WHAT YOU NEED TO DO: Return the records from the line containing "Delete the status menu trigger red minus" through the line containing "The width and" exactly as they appear, and give nothing else.

SUPPLIED RECORDS:

•••••

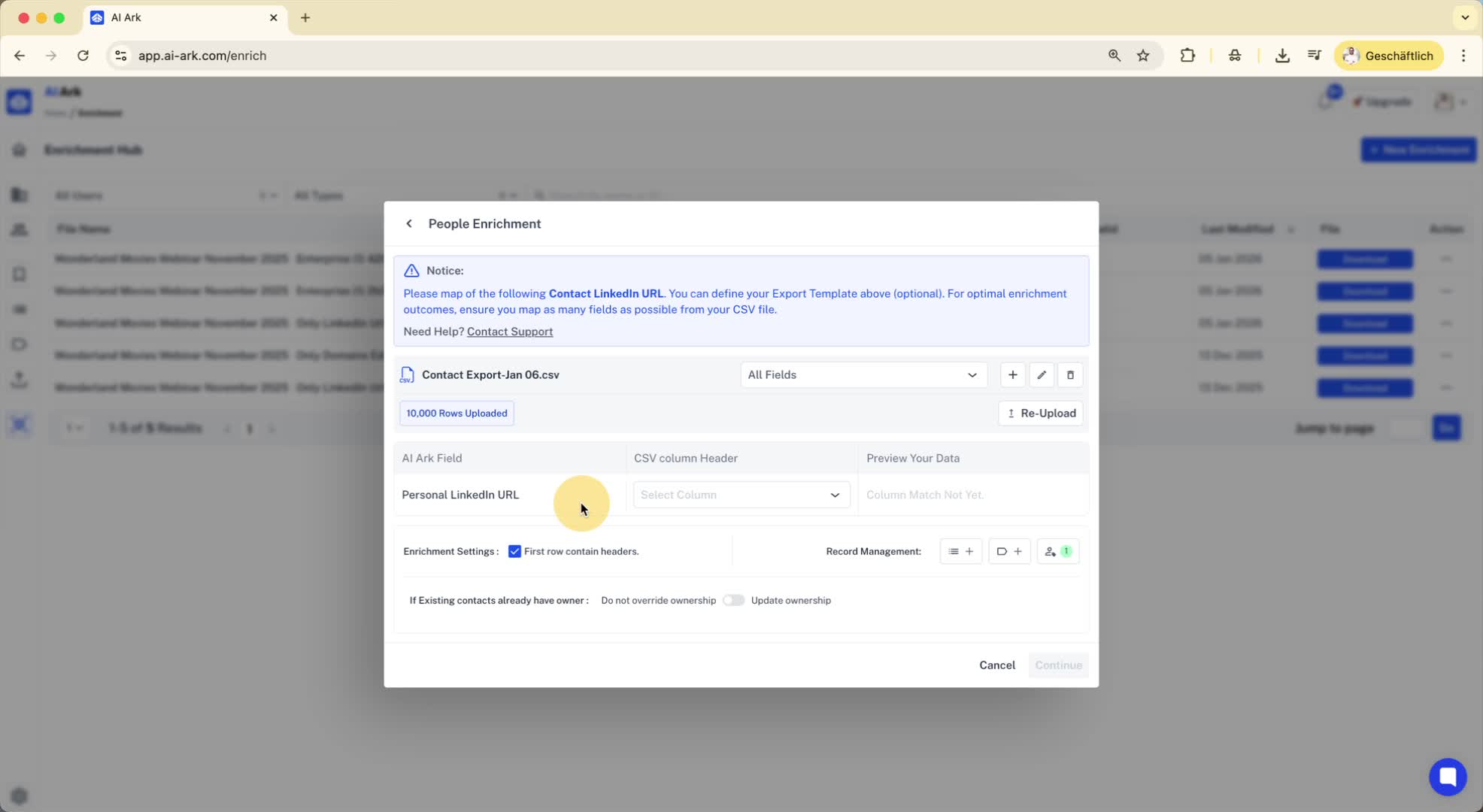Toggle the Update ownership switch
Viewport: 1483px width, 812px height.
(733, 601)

•••••

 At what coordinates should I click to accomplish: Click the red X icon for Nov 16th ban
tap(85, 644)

•••••

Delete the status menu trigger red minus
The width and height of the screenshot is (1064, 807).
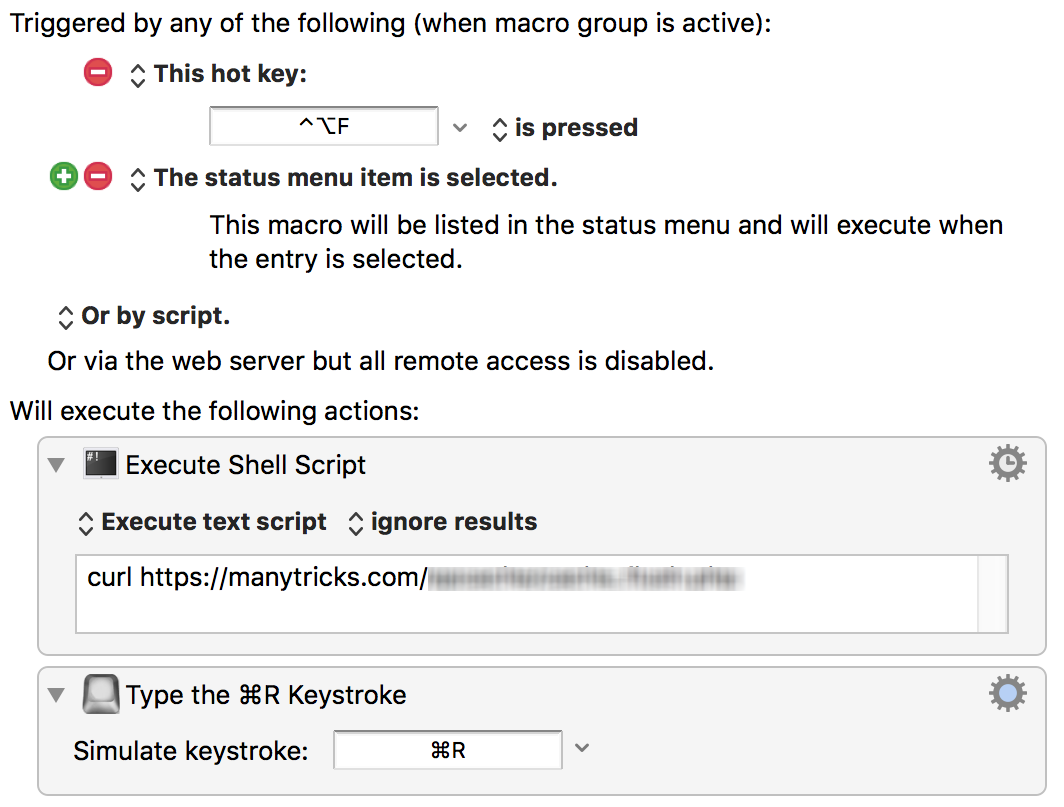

•••••

FULL SOLUTION:
Delete the status menu trigger red minus
The width and height of the screenshot is (1064, 807).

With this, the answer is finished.